:: Task brief ::
Keep the images out and set the listing below down word for word.
-*-*-
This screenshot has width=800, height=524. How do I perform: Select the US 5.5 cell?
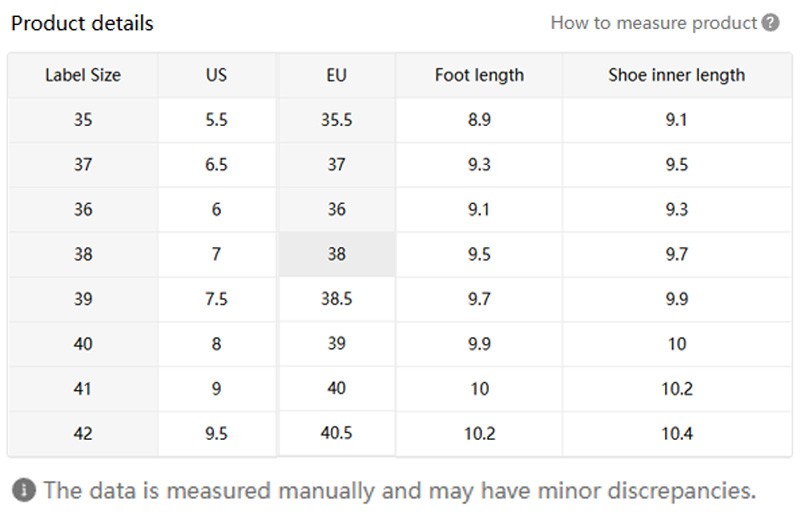coord(216,120)
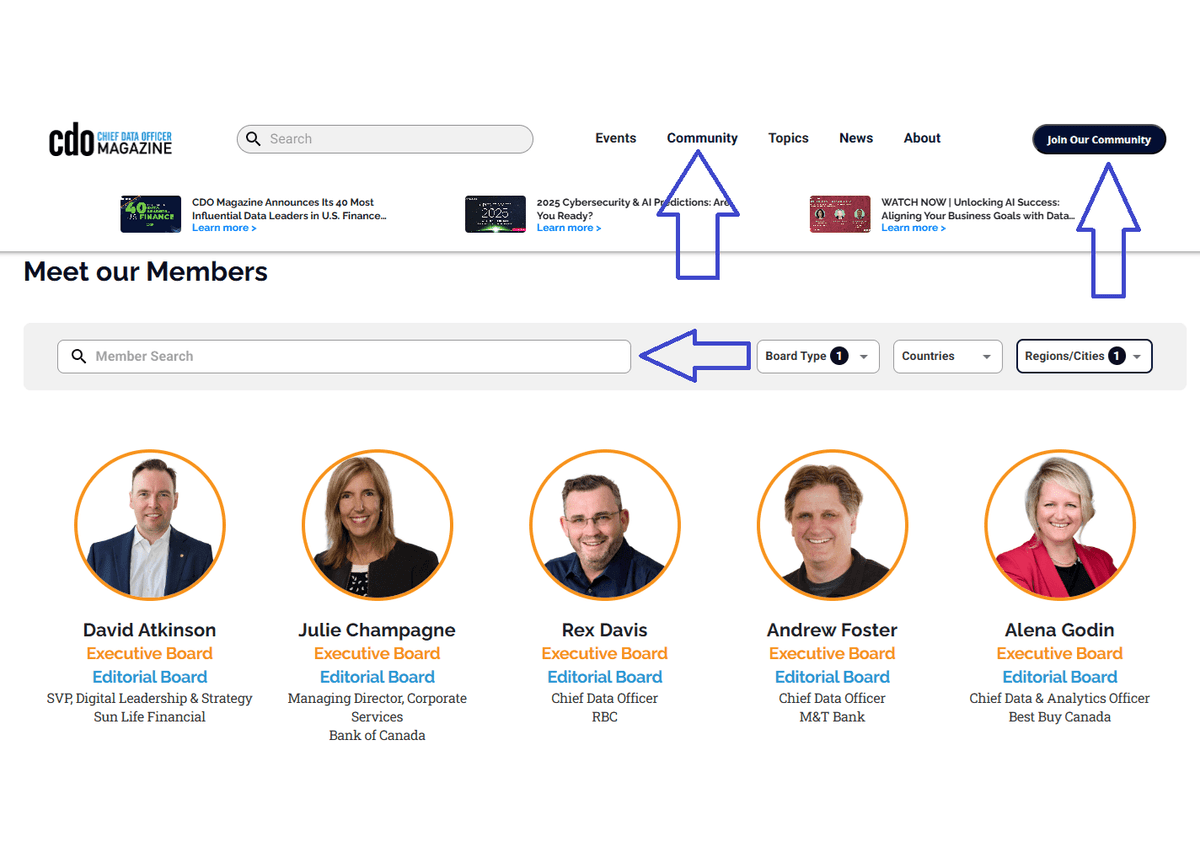This screenshot has height=848, width=1200.
Task: Click Alena Godin's profile photo
Action: (x=1060, y=525)
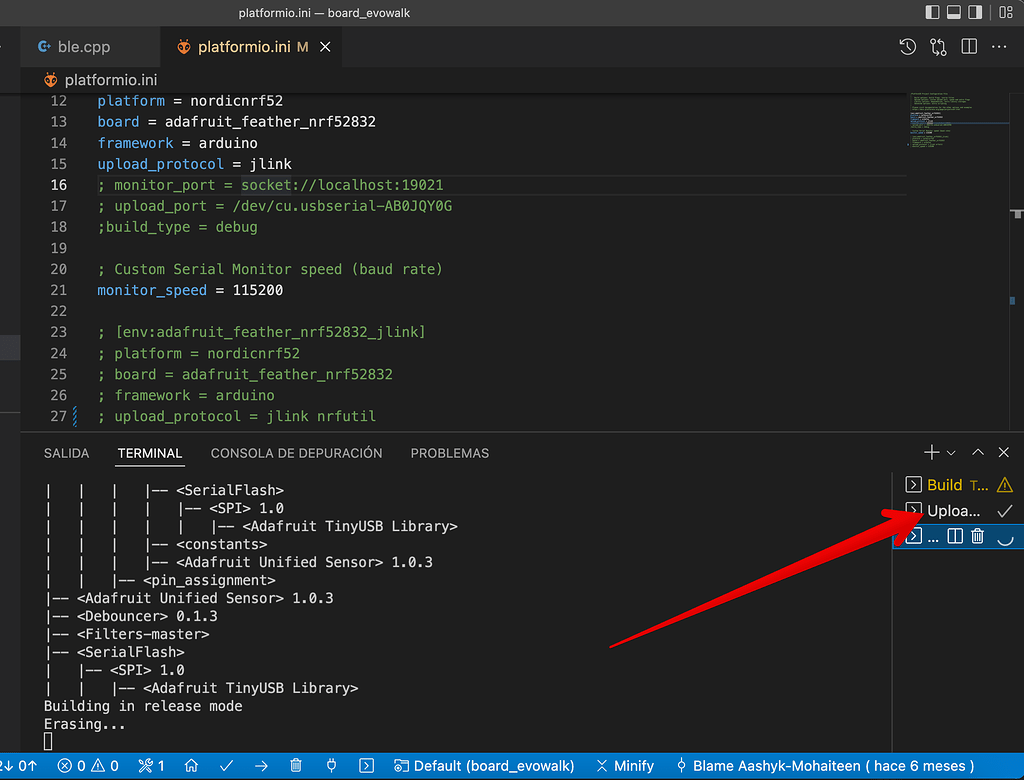Open changes compare icon in editor toolbar
Screen dimensions: 1024x780
(x=938, y=47)
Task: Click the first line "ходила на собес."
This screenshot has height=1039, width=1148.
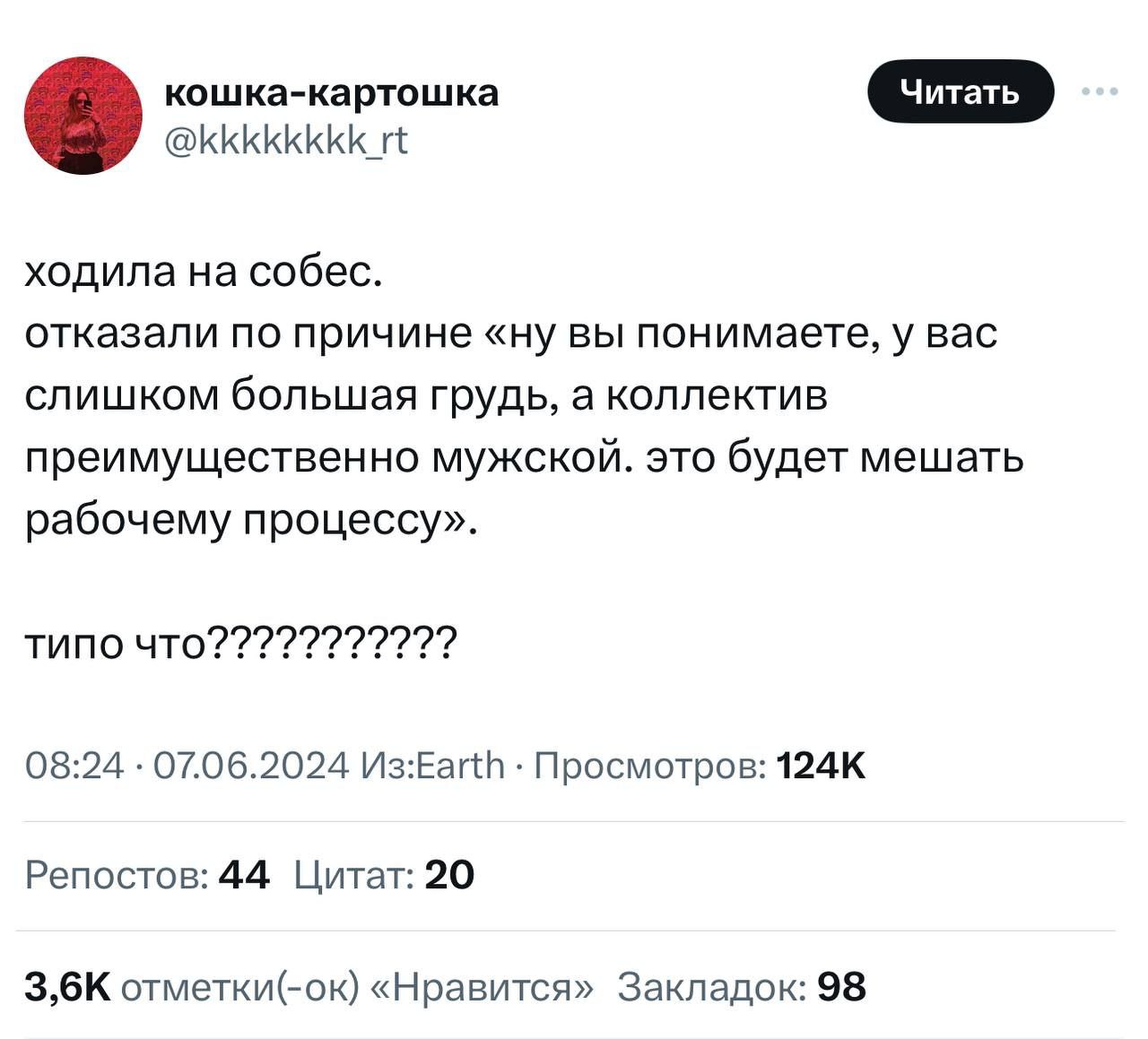Action: pos(204,272)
-*-*-
:: Exercise answer ::
This screenshot has width=800, height=524. How do I perform: Select the US 5.5 cell?
coord(216,120)
This screenshot has height=848, width=1200.
Task: Click Alena Godin's profile photo
Action: (x=1060, y=525)
Open changes compare icon in editor toolbar
Screen dimensions: 1024x780
(x=938, y=47)
Task: Click the first line "ходила на собес."
This screenshot has height=1039, width=1148.
Action: pos(204,272)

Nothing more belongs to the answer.